• The main objective of the NABARSI project is to develop a Proof-of-Concept (PoC) for the discovery of new chemical entities (NCEs) as antibacterial drugs, and to exploit the results in conjunction with industry.

  • Novel computational and screening technologies, synthetic methodology and advanced mechanistic studies will be combined with state-of-the-art drug discovery approaches in order to provide selective NCEs with high antibacterial efficacy and low resistance potential.

  • Specifically, NABARSI will identify inhibitors of aminoacyl-tRNA synthetases (aaRS). The PoC strategy and results will be evaluated using in vitro studies of multi-drug resistant (MDR) pathogenic bacteria belonging to the ESKAPE group of bacterial pathogens (Enterococcus faecium, Staphylococcus aureus, Klebsiella pneumoniae, Acinetobacter baumannii, Pseudomonas aeruginosa, and Enterobacter species) and Escherichia coli. Antibacterial aaRS will also be initially validated in an animal model of infection.

  • Co-development of the antimicrobial molecules will be sought through collaboration and/or licensing with medium and large pharmaceutical and biotechnology companies, to the benefit of both parties. OMNIA's experience and network will be key to successfully achieving these aims. The project will also boost innovation within SMEs, strengthening the companies within the consortium and increasing their visibility worldwide.

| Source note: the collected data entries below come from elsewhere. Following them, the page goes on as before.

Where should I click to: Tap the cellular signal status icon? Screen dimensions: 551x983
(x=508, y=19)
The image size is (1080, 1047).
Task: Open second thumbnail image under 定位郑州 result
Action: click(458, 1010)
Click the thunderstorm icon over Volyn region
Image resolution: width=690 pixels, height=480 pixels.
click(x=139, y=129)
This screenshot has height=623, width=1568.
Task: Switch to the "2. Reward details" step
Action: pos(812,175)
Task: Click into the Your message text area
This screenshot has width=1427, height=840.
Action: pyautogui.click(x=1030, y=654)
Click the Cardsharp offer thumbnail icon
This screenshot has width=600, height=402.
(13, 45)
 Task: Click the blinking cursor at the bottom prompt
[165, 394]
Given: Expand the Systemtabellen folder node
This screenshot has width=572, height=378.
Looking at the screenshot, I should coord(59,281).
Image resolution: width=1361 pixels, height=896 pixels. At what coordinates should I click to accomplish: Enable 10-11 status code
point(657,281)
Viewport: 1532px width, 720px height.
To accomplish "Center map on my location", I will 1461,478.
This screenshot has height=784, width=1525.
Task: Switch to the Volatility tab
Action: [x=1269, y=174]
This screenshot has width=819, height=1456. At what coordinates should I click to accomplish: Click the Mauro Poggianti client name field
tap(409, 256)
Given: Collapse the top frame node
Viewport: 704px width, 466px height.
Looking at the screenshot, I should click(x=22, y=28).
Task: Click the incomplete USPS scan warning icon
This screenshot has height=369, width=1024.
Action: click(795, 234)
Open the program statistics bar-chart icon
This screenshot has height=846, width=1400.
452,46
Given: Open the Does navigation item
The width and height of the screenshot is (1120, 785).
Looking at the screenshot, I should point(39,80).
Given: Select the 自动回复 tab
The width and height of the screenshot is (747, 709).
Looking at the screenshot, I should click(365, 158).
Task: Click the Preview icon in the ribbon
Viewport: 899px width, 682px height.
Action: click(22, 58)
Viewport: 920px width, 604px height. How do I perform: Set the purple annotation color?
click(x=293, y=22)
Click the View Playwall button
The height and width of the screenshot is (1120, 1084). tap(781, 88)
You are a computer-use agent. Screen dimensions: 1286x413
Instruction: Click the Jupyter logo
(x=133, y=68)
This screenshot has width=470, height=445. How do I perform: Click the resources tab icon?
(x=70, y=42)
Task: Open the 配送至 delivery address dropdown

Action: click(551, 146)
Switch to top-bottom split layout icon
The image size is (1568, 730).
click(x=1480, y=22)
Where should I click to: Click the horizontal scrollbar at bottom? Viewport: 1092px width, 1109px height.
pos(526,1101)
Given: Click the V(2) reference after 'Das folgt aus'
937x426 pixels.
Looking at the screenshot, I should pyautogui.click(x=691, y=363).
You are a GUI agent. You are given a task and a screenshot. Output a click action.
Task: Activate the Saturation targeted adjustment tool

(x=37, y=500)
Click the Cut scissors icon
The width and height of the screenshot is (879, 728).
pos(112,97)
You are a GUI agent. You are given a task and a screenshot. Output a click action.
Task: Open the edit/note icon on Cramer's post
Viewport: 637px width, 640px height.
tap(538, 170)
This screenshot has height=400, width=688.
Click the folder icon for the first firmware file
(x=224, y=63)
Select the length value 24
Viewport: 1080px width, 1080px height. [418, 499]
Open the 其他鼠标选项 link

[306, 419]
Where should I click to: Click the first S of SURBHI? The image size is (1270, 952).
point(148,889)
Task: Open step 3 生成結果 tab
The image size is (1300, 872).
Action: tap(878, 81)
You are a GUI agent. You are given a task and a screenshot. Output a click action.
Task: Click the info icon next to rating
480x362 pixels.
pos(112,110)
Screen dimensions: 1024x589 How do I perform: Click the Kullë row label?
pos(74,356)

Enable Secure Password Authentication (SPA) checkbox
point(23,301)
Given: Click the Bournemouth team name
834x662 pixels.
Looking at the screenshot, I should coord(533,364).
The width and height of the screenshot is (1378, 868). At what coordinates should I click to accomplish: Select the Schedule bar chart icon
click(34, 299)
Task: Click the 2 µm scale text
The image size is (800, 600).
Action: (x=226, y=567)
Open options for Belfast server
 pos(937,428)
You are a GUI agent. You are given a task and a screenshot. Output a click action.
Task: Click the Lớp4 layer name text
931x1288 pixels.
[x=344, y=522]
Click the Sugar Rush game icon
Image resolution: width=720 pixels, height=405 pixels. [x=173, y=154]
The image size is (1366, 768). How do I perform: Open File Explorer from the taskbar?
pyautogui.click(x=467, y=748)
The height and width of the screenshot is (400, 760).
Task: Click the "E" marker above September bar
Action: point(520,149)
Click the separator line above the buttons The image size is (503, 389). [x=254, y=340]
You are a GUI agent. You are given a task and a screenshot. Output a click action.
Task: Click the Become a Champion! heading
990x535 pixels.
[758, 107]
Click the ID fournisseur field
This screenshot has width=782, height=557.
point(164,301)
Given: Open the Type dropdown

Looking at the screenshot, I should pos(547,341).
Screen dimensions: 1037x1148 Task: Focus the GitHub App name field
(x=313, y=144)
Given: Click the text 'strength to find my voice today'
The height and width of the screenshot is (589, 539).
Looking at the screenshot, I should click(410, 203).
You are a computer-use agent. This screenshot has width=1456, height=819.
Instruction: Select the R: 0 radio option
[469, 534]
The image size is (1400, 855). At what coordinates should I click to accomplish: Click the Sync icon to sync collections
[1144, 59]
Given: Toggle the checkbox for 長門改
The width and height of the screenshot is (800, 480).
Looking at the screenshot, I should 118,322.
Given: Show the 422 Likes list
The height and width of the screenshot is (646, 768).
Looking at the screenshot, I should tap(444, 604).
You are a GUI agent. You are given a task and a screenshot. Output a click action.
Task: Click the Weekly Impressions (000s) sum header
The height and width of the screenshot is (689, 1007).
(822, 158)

  • Validation of this protein family as a target for antibacterials has been provided by the already marketed drug mupirocin and by other compounds in clinical development. Ultimately, we will develop NCE inhibitors that are active against multiple unexploited aaRS enzymes; this ‘multi-target’ approach will restrict the emergence of resistance to these new antimicrobial compounds.